*** DATA SUPPLIED
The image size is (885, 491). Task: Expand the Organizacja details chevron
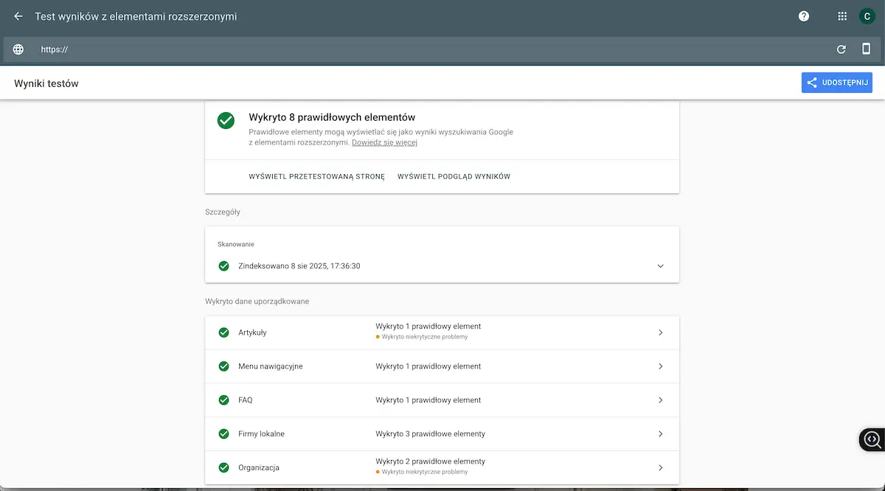click(661, 467)
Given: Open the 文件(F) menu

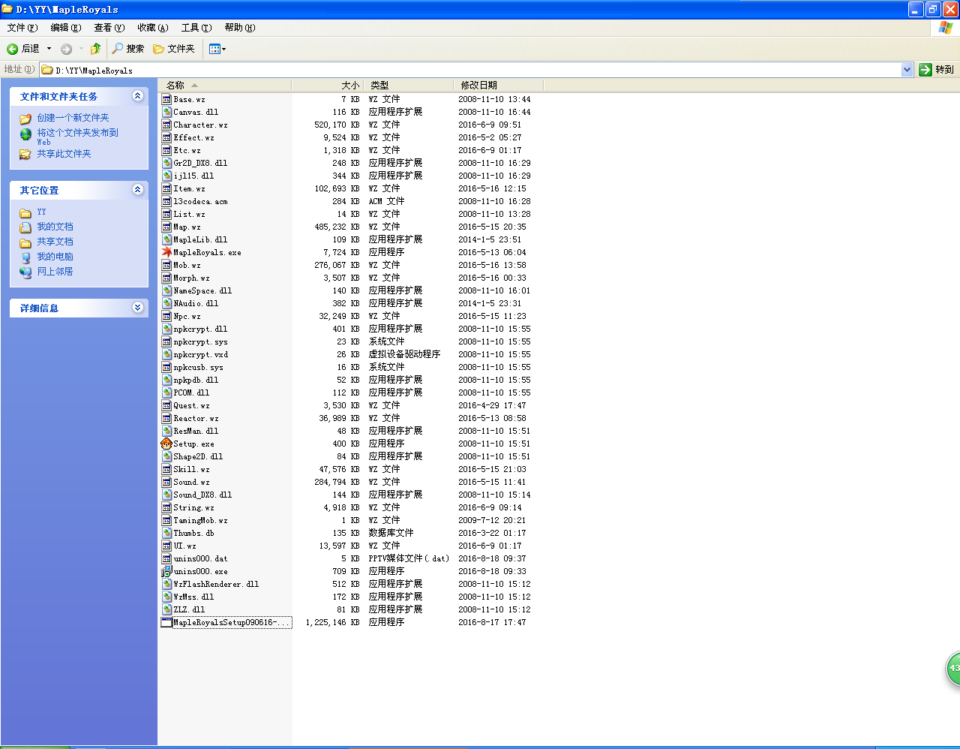Looking at the screenshot, I should point(22,28).
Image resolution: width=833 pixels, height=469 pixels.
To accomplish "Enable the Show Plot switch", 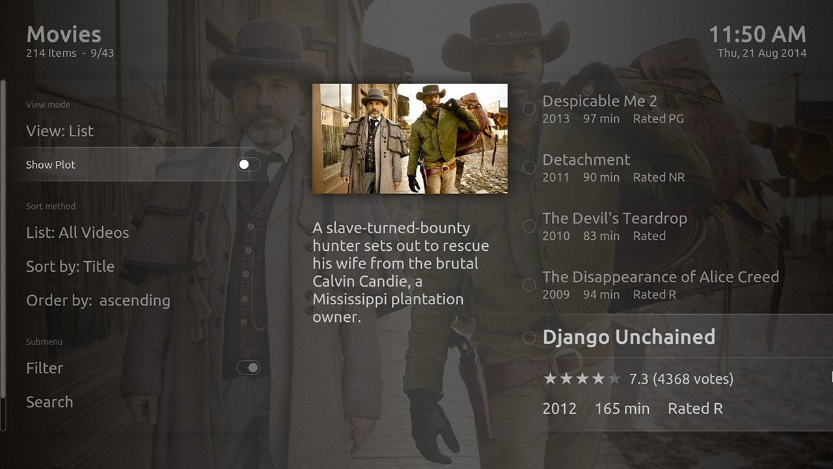I will (x=249, y=165).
******
## GIVEN PROBLEM
Count the lines above that contain the word "resolution" and give only the number.

## RESPONSE TO THIS TASK
1